* [Exercise details] Only one stretch of the material below is wanted: everything from the line containing "This screenshot has" down to the line containing "Screen dimensions: 1024x576", both ends included. Repeat it exactly and skip the pictures.

* [Dataset records]
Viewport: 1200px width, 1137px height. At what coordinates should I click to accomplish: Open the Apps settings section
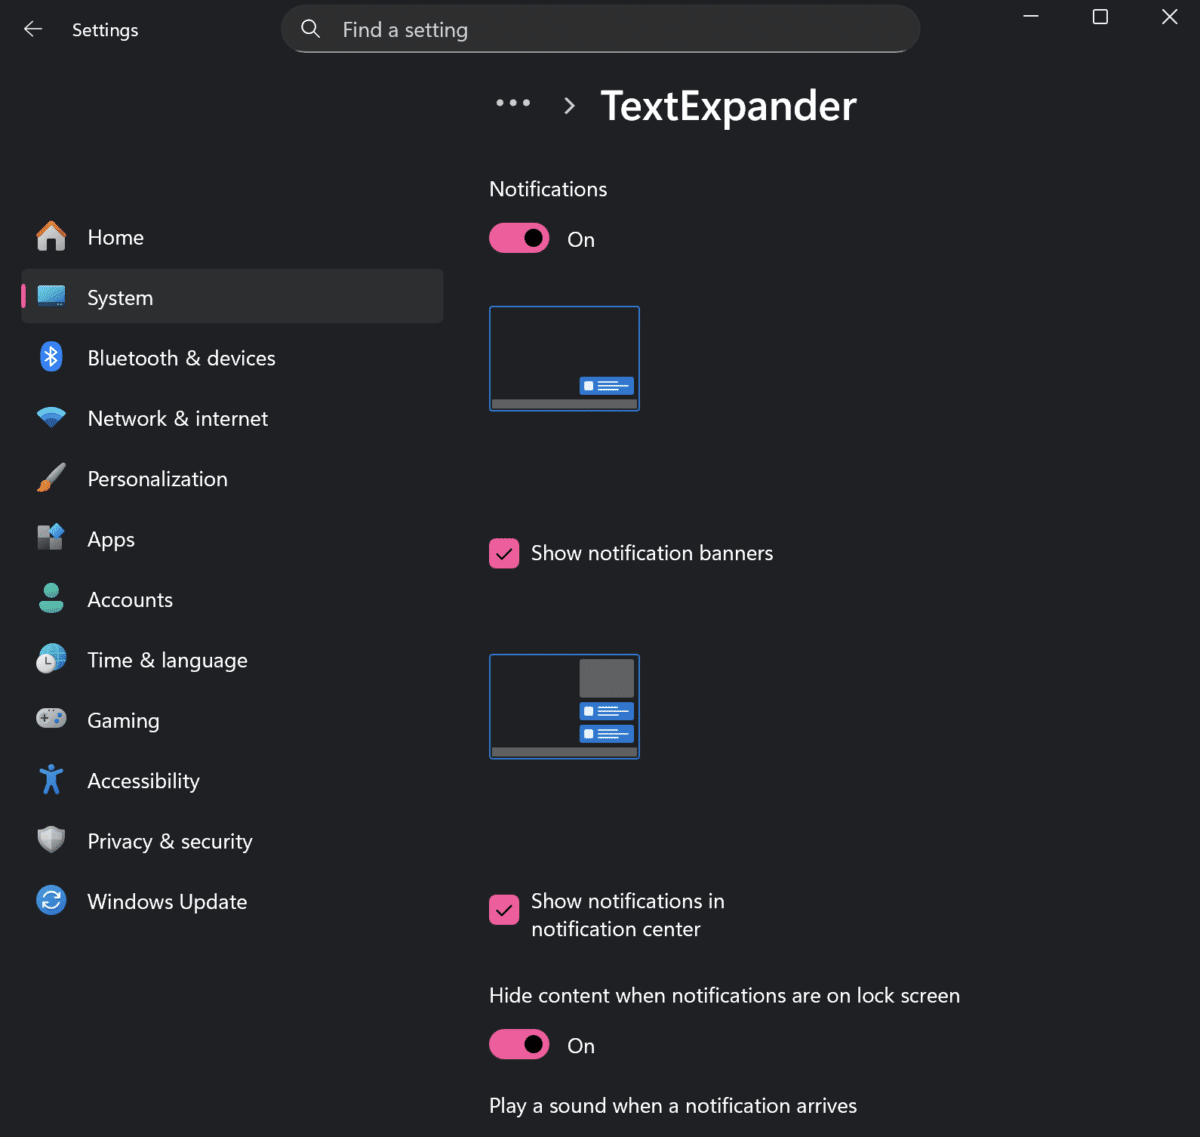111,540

--

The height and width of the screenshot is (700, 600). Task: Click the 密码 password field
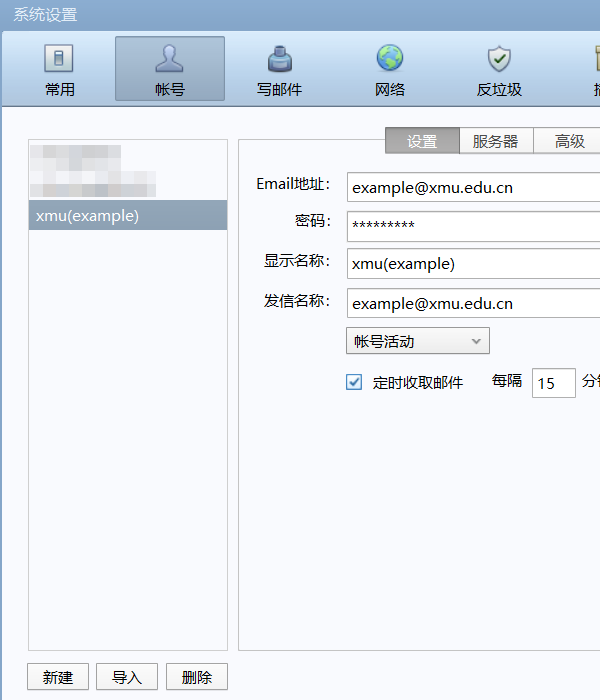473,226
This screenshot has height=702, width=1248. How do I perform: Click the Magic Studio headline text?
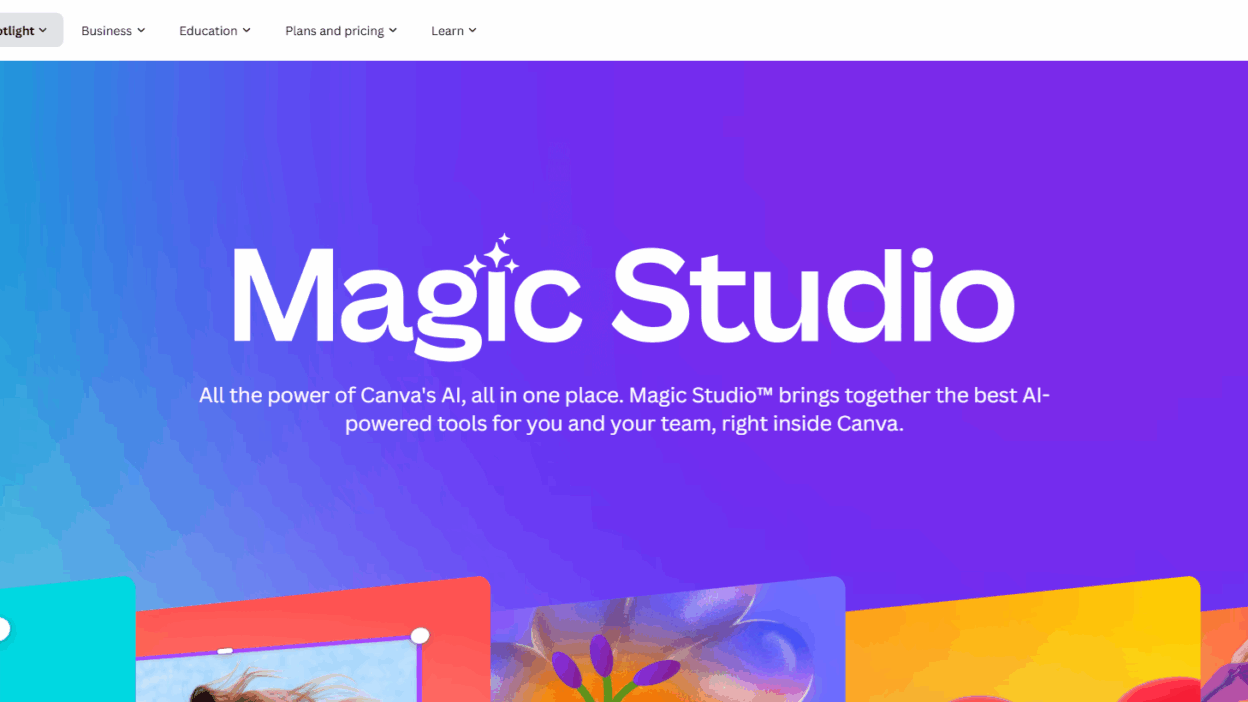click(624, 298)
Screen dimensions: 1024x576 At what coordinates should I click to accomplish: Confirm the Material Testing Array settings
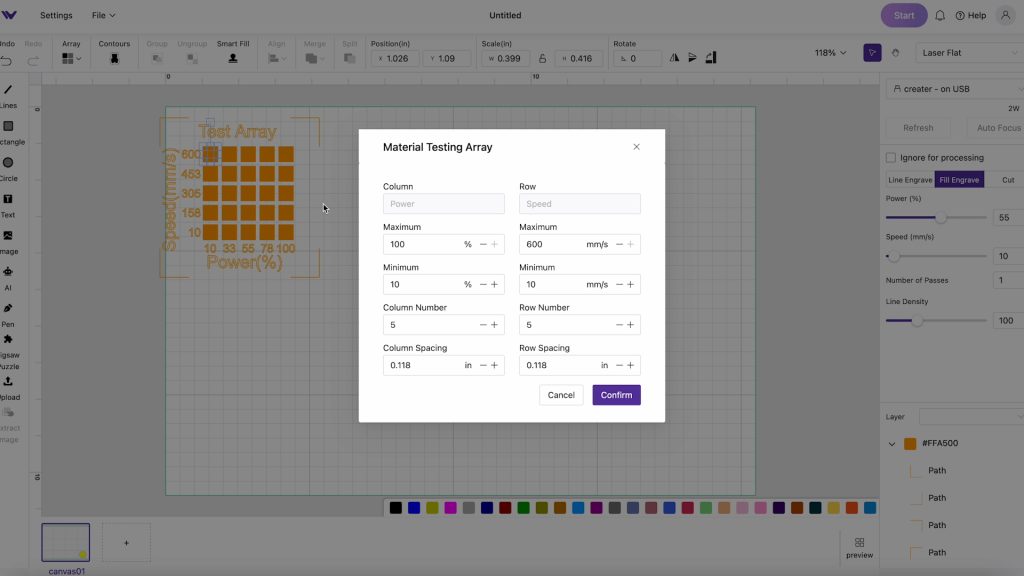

* [Written response]
This screenshot has height=702, width=1248. How do I perform: Click the Magic Studio headline text?
click(624, 298)
Screen dimensions: 1024x576 At what coordinates should I click to accomplish: Confirm the Material Testing Array settings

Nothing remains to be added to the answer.